#### Material provided ####
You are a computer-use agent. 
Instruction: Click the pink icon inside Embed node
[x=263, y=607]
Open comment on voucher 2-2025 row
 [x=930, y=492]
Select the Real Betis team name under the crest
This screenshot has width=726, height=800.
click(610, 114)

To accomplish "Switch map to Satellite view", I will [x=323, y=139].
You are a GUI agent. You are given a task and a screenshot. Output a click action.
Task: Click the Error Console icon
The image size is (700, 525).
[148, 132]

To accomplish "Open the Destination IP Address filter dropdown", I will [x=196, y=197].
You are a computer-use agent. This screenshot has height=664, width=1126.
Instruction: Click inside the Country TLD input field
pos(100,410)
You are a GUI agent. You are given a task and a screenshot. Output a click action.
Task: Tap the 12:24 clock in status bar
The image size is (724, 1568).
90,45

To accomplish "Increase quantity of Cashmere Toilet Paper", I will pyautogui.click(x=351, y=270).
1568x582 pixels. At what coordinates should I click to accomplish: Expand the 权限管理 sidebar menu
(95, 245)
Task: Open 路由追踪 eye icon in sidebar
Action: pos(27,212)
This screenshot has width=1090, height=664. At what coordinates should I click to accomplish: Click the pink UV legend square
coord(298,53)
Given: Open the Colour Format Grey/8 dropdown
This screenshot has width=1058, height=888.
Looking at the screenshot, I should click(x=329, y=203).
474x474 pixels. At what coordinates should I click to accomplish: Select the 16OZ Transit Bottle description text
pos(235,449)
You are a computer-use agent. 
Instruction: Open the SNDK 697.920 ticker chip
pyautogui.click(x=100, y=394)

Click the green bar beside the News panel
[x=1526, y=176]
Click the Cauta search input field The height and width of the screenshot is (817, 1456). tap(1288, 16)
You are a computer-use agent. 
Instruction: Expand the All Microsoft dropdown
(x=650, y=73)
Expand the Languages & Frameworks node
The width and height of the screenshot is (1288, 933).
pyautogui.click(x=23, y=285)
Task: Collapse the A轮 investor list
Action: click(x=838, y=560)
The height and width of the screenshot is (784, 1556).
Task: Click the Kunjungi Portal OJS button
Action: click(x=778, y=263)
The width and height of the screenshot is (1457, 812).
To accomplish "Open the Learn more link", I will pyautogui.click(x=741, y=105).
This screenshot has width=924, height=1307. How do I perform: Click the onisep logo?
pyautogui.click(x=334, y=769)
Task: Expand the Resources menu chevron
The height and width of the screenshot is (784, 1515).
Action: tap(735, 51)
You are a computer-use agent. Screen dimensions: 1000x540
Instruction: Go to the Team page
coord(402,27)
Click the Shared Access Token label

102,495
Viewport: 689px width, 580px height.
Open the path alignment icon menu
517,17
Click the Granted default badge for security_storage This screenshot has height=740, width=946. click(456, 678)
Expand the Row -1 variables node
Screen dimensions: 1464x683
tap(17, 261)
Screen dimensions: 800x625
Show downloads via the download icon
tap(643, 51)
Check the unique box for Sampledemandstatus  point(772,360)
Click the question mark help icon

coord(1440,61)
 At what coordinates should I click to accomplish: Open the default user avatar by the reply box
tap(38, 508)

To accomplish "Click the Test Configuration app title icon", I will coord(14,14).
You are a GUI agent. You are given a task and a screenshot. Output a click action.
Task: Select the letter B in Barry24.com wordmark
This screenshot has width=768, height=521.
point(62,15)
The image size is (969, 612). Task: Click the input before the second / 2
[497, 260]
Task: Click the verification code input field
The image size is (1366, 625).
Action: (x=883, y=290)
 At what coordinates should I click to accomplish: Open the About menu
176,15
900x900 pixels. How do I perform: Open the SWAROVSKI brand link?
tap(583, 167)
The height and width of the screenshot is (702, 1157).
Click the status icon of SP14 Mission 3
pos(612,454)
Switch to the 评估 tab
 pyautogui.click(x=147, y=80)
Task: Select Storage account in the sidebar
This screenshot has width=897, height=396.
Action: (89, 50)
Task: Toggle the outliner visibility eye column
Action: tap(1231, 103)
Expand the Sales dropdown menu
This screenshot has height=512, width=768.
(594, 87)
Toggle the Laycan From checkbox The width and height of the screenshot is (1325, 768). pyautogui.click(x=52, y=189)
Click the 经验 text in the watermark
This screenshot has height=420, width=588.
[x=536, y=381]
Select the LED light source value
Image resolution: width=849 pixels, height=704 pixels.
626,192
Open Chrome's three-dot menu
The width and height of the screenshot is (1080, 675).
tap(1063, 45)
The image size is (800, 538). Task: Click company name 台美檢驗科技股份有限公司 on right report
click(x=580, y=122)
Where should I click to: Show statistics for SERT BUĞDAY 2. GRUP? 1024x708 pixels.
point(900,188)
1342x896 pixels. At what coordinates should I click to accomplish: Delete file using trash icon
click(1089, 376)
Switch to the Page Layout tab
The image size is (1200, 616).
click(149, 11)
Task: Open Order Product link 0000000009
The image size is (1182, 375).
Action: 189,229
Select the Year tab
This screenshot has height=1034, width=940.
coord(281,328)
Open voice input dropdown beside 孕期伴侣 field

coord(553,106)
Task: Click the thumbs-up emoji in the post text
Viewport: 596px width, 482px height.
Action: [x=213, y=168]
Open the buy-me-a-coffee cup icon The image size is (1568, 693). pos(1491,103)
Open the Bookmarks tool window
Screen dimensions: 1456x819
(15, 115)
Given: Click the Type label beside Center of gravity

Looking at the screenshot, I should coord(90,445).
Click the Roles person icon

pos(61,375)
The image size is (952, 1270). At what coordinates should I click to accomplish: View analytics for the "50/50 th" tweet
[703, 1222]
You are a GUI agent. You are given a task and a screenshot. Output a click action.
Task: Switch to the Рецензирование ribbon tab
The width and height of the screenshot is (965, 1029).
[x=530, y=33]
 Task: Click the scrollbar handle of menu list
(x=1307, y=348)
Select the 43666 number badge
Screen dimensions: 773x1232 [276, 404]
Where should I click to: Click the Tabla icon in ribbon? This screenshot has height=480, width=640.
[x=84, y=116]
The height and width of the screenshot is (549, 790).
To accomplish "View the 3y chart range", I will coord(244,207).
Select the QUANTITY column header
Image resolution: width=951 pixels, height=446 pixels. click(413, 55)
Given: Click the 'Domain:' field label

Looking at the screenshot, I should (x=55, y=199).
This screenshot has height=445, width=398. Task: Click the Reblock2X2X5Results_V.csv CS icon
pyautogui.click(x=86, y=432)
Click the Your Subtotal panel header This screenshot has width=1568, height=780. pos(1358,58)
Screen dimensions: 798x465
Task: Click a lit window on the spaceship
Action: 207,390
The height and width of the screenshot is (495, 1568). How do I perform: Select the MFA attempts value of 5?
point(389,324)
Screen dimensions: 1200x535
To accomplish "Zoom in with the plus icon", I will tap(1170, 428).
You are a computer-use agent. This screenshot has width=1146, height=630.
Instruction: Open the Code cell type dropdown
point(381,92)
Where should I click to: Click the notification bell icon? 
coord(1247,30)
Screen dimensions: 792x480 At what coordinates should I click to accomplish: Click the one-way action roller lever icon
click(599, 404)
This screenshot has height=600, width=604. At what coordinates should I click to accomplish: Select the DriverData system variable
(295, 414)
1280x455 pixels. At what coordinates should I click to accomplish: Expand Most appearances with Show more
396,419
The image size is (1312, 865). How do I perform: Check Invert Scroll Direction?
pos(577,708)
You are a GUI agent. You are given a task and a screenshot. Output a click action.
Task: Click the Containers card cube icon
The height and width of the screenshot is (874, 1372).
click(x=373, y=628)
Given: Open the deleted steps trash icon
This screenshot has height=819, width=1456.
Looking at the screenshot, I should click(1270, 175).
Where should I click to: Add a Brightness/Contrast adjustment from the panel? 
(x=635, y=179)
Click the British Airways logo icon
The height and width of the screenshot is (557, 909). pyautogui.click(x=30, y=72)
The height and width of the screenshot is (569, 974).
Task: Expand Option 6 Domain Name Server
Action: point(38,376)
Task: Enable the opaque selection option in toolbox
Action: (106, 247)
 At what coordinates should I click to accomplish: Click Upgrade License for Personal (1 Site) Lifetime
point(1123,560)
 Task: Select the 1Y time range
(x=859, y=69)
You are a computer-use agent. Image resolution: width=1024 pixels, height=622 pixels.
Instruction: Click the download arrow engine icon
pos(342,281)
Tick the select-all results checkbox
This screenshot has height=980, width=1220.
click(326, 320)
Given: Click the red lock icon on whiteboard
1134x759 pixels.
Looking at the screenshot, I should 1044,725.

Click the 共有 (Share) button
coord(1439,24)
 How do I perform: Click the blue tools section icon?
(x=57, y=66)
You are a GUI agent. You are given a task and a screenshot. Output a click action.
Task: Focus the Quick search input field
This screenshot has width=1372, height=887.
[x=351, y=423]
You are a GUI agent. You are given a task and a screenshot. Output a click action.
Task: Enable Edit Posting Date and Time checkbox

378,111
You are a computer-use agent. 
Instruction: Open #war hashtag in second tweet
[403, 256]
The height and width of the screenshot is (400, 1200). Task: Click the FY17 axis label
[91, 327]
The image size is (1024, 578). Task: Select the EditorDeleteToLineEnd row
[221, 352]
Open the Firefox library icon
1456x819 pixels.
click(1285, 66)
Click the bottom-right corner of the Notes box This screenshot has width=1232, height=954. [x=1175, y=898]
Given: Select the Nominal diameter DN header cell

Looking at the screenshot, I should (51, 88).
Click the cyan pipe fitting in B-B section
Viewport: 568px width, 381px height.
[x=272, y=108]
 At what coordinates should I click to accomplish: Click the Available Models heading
####
Problem details: Rewrite the items from the line with "Where should I click to: Add" to the line with "(x=57, y=66)", replacing "icon" with "symbol" and leaving everything else as it is.

Result of this exercise:
Where should I click to: Add a Brightness/Contrast adjustment from the panel? 
(x=635, y=179)
Click the British Airways logo symbol
The height and width of the screenshot is (557, 909). pyautogui.click(x=30, y=72)
The height and width of the screenshot is (569, 974).
Task: Expand Option 6 Domain Name Server
Action: point(38,376)
Task: Enable the opaque selection option in toolbox
Action: (106, 247)
 At what coordinates should I click to accomplish: Click Upgrade License for Personal (1 Site) Lifetime
point(1123,560)
 Task: Select the 1Y time range
(x=859, y=69)
You are a computer-use agent. Image resolution: width=1024 pixels, height=622 pixels.
Instruction: Click the download arrow engine symbol
pos(342,281)
Tick the select-all results checkbox
This screenshot has height=980, width=1220.
click(326, 320)
Given: Click the red lock symbol on whiteboard
1134x759 pixels.
Looking at the screenshot, I should 1044,725.

Click the 共有 (Share) button
coord(1439,24)
 How do I perform: Click the blue tools section symbol?
(x=57, y=66)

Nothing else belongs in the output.